• **所给文本**
此题与<<矩阵中的路径>>那一题为同一类问题,方法是采用回溯法来解决,我同样参照剑指offer官方的解释进行了代码实现,思路可以看我<<矩阵中的路径>>的那一题,他们是很相似的哦!!!
如果您看到我的代码有什么问题或者需要改进的请您指正哦!!!!!

class Solution:
    def movingCount(self, threshold, rows, cols):
        # write code here
        if threshold < 0:
            return 0
        visited = [0]*cols*rows
        result = self.movingCountCore(threshold, 0, 0 ,rows, cols, visited)
        del visited
        return result

    def movingCountCore(self, threshold, row, col ,rows, cols, visited):
        count = 0
        if self.check(threshold, row, col ,rows, cols, visited):
            visited[row * cols + col] = 1
            count = 1 + self.movingCountCore(threshold, row+1, col ,rows, cols, visited)+\
                    self.movingCountCore(threshold, row-1, col ,rows, cols, visited)+\
                    self.movingCountCore(threshold, row, col+1 ,rows, cols, visited)+\
                    self.movingCountCore(threshold, row, col-1 ,rows, cols, visited)
        return count

    def check(self, threshold, row, col ,rows, cols, visited):
        if (row >= 0 and row < rows and col >=0 and col < cols and (not visited[row * cols + col]) and ((self.getDigitSum(row)+self.getDigitSum(col))<=threshold)):
            return True
        return False

    def getDigitSum(self, number): 
        sum_ = 0
        for i in str(number):
            sum_ += int(i)
        return sum_

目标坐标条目
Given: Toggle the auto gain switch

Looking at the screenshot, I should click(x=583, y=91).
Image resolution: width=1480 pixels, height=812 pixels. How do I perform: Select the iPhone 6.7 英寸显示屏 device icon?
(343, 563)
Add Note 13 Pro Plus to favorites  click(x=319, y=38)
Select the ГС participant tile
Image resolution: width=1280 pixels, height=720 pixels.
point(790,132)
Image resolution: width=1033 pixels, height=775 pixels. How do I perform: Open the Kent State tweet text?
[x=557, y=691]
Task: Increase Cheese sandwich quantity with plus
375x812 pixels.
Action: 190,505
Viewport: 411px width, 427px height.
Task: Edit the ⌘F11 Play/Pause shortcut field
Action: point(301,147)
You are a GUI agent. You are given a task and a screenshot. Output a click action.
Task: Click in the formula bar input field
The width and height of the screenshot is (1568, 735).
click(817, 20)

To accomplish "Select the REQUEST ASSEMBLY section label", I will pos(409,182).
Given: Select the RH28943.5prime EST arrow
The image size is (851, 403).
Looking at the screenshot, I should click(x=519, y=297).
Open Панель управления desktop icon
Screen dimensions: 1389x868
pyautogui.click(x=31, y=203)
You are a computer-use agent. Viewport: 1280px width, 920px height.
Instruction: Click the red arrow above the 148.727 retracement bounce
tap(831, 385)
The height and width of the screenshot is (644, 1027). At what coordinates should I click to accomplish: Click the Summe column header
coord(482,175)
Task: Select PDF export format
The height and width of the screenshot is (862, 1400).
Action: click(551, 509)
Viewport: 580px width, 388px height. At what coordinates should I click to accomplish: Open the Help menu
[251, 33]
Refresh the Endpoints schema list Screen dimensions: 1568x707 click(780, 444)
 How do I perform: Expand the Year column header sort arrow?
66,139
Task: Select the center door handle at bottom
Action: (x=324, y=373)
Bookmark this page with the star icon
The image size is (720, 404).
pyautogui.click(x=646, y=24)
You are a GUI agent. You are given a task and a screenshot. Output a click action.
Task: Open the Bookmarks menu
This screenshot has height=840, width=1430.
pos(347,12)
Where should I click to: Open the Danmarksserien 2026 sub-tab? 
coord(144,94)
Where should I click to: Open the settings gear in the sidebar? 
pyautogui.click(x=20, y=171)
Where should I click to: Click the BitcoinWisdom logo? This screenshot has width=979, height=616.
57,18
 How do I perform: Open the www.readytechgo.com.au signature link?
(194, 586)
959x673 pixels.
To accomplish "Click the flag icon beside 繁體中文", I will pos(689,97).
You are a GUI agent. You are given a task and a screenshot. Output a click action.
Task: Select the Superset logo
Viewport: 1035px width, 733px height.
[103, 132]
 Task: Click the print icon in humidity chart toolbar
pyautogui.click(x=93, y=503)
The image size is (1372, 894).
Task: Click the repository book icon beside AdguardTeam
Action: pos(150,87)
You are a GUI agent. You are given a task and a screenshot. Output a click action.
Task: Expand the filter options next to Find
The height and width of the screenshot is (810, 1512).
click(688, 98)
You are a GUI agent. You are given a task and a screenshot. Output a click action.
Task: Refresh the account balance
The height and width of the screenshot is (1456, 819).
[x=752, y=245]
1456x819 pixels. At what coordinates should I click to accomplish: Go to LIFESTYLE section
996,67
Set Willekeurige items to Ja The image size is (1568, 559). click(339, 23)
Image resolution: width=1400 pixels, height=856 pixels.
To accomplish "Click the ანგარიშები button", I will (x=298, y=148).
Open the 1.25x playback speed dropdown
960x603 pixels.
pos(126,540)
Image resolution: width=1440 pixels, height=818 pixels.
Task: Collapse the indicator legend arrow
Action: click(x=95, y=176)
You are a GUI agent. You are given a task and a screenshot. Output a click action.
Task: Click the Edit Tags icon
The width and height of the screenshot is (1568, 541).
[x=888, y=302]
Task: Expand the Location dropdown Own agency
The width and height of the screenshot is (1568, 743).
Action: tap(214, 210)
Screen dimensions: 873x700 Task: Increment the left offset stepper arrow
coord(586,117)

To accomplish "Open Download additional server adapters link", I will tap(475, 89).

• **练习任务**
1. 判断下列说法是否与所给文本相符，逐条回答“是”或“否”，并引用所给文本中起决定作用的原文。（a）作者认为此题与《矩阵中的路径》属于同一类问题。（b）当 threshold 小于 0 时，movingCount 返回 -1。（c）getDigitSum 先把数字转换成字符串，再逐位累加。
2. 请将所给文本中从“del visited”起、到“col-1 ,rows, cols, visited)”止的部分一字不差地重新写出。

• **参考答案**
1.
（a）是。原文：“此题与<<矩阵中的路径>>那一题为同一类问题”。
（b）否。原文：“return 0”。
（c）是。原文：“for i in str(number):”。

2.
del visited
        return result

    def movingCountCore(self, threshold, row, col ,rows, cols, visited):
        count = 0
        if self.check(threshold, row, col ,rows, cols, visited):
            visited[row * cols + col] = 1
            count = 1 + self.movingCountCore(threshold, row+1, col ,rows, cols, visited)+\
                    self.movingCountCore(threshold, row-1, col ,rows, cols, visited)+\
                    self.movingCountCore(threshold, row, col+1 ,rows, cols, visited)+\
                    self.movingCountCore(threshold, row, col-1 ,rows, cols, visited)